P)は、プラン、つまり、アセスメントに対して行う、具体的な今後の「治療」「方針」です。
面倒なことは省きますが、パターン①と②、医者の立場からすれば、意味合いはほとんど変わりありません。
おそらく、大多数の開業小児科医は、パターン①だと思います。
パターン①はつまり、こういうことです。
「はいはーいおカゼですねお薬出しときますねーお大事にどーぞー」
非の打ち所がありません。素晴らしい診療です。
「病名」(お腹のカゼ)と「治療」(整腸剤処方)の因果関係も、スッキリ爽やかです。
はいカゼー、はいお薬ー、はいサヨナラー、で、診療時間もあっという間です。
一方、パターン②はどうでしょうか。
病気だと思って来院された方に、病気ではないと説得するのは骨が折れます。
病気だと思って心配してきたのに、分かってもらえなかった、と思われるかもしれません。

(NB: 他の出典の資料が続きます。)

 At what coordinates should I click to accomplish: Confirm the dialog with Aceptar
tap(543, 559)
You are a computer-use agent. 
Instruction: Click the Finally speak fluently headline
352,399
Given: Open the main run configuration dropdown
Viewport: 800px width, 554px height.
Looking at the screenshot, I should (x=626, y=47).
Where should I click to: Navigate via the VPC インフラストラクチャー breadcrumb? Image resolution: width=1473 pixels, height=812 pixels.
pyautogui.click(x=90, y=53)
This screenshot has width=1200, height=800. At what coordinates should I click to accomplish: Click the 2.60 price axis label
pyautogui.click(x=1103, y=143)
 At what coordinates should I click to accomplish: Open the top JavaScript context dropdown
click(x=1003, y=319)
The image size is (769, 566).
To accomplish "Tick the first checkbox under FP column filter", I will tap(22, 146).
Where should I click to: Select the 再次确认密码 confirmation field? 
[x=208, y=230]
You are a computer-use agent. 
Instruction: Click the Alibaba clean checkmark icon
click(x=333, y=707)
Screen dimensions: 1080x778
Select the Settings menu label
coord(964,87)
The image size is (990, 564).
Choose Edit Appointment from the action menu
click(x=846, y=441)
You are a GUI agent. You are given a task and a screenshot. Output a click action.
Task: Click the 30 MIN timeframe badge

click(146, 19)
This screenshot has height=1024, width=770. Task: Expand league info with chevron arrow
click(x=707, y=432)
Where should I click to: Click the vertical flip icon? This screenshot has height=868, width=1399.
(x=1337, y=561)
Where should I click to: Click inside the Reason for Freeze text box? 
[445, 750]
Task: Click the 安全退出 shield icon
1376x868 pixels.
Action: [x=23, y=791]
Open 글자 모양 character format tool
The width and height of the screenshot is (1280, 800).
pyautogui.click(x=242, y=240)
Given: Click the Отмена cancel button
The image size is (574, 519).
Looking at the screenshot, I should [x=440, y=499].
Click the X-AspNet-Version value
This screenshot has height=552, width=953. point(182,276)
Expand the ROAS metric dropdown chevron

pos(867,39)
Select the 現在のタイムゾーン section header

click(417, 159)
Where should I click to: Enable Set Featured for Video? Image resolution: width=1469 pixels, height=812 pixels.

お腹のカゼとでもいっておいた方が、万が一その後症状が酷くなったとしても、ああやっぱりですみます。
逆に、病気ではないと言った場合、病気ではないと言ったくせに、ということになります。
説明の手間と時間が猛烈にかかって、で、結局の処方は一緒、ってなんだそら。
ですので、大抵の小児科開業医は、(わかってやっているのかどうかは別として)パターン①を選択するわけです。
私は、パターン②でありたいと、そう思ってやってきました。
なんで?と言われても、単なる信念の問題ですので、どうしようもありません。
一開業医の選択としては、大抵のお医者さんは「おまえ、アホだろ」と言うと思います。
そうだよアホだよ(パークマンサー風)
そういう医者なんだと、どうか諦めてお付き合い下さい。